## Given instruction
Find every line in the records that contains the string "Expand" and copy each one out in full.

## Available records
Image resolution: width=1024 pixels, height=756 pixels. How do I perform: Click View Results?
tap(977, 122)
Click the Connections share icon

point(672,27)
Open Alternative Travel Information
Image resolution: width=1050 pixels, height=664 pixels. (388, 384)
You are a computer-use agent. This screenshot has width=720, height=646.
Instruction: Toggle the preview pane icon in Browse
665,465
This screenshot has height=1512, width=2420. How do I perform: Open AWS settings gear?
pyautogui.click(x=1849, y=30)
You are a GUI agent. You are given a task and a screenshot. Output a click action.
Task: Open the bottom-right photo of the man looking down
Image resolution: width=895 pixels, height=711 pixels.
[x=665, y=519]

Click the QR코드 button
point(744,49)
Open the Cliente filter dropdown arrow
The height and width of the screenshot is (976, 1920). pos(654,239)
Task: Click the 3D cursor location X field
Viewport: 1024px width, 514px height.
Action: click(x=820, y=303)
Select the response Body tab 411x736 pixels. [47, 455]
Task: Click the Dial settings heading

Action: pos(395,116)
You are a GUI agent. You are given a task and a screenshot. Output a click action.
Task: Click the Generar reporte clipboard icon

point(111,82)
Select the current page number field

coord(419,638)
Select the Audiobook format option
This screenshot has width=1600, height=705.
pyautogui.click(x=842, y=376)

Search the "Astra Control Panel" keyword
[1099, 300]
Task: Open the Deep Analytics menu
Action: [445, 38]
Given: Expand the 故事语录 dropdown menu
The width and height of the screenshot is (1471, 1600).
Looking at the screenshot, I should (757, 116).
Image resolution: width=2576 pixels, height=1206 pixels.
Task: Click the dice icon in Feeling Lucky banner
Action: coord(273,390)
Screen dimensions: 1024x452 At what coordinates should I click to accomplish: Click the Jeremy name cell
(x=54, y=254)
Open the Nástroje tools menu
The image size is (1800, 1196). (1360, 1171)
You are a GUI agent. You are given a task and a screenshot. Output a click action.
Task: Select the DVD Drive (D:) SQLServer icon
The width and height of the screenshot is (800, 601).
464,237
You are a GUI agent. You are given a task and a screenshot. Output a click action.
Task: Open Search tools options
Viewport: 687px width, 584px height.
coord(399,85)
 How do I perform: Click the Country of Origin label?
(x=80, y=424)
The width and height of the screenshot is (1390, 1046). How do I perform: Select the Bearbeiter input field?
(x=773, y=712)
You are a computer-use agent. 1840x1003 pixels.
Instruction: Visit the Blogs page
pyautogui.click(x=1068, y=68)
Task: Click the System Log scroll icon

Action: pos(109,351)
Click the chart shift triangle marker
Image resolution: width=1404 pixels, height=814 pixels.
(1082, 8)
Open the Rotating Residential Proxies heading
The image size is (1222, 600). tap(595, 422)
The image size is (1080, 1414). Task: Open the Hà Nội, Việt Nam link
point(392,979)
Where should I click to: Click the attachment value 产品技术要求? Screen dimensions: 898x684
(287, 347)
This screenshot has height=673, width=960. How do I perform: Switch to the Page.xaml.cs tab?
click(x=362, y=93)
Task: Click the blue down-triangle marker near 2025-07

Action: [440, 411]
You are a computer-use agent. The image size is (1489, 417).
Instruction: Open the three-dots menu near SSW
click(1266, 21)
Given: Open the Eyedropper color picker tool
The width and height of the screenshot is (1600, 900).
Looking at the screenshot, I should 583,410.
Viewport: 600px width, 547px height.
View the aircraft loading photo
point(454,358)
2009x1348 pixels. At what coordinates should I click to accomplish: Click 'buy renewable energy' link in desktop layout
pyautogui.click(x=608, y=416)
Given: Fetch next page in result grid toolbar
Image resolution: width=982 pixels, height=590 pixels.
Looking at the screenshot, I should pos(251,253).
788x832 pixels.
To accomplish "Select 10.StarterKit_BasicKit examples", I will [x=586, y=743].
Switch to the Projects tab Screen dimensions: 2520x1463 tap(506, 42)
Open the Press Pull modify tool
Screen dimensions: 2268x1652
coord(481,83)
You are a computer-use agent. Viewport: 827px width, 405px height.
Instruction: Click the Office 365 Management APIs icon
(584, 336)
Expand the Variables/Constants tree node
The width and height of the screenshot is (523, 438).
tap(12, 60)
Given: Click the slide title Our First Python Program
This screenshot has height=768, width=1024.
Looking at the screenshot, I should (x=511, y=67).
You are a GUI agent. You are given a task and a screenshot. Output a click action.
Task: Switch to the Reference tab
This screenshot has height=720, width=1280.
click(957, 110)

## Solution for this exercise
Given: Expand the 故事语录 dropdown menu
Expand the Variables/Constants tree node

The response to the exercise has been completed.